Member of the New Hampshire Senate

Jay Kahn (born September 1950) is an American politician who served as a member of the New Hampshire Senate for the 10th district, in the southwestern corner of the state and including Alstead, Chesterfield, Gilsum, Harrisville, Hinsdale, Keene, Marlborough, Nelson, Roxbury, Sullivan, Surry, Swanzey, Walpole, Westmoreland and Winchester, New Hampshire. Kahn was elected Mayor of Keene, New Hampshire in 2023, receiving 91.4% of the vote. Kahn received 2625 of 2998 votes cast.

== Early life and education ==
Originally from Chicago, Illinois, Kahn earned a Bachelor of Arts degree from Northern Illinois University, a Master of Arts from the University of Illinois Springfield, and a PhD in political science and policy studies from the University of Illinois Chicago.

== Career ==
His 43-year career in higher education included roles at the Illinois Board of Higher Education and Governors State University in Illinois prior to becoming vice president for finance and planning at Keene State College. While at Keene State, he served as interim president and adjunct faculty in management and economics. Prior to his election to the New Hampshire Senate, he was a city councilor in Keene.

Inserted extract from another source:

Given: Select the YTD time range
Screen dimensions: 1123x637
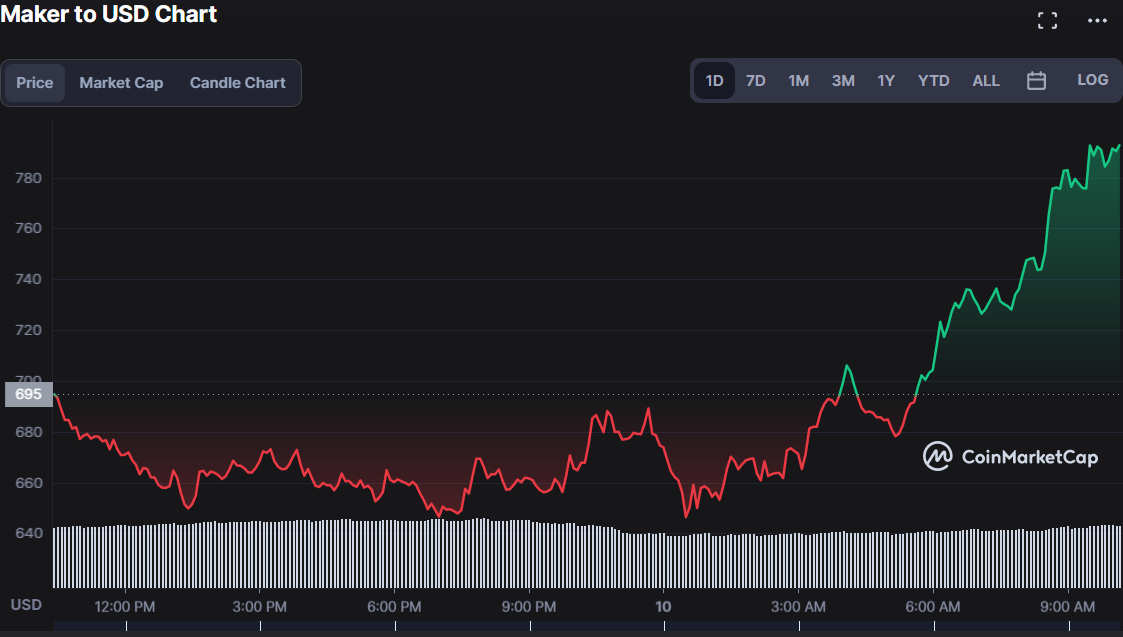Looking at the screenshot, I should coord(933,81).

Kahn served on the Senate Education and Senate Judiciary committees and previously as chair of the Senate Education and Workforce Development Committee, on the Senate Finance committee. He chairs the NH Commission on Telehealth Services and the Commission on Holocaust and Genocide Education, and has served on many legislative committees including the Commission on School Funding. Legislative Youth Advisory Council, Special Education, Streamlining Mental Health and Human Services, Electricity Pricing, Grandparenting and Legislative Rules. He was also a representative to the Education Commission of the States and the National Conference of State Legislatures Student Centered Learning Committee, and served on the New England Board of Higher Education Legislative Committee.

He has been elected as a lifetime honorary member of the American Institute of Architects New Hampshire Chapter and a lifetime honorary member of the Keene State College Alumni Association.

Past professional and community service roles include: Society for College and University Planning, Board of Directors; and chairperson of National Association of College and University Business Officer, Comprehensive and Doctoral Institutions Council. He also served on the New England Commission on Higher Education. Locally, he has chaired the boards of the Greater Keene Chamber of Commerce, the Cheshire Medical Center, and the Monadnock Economic Development Corporation.

== Personal life ==
He and his wife Cheryl, with whom he has two children, live in Keene.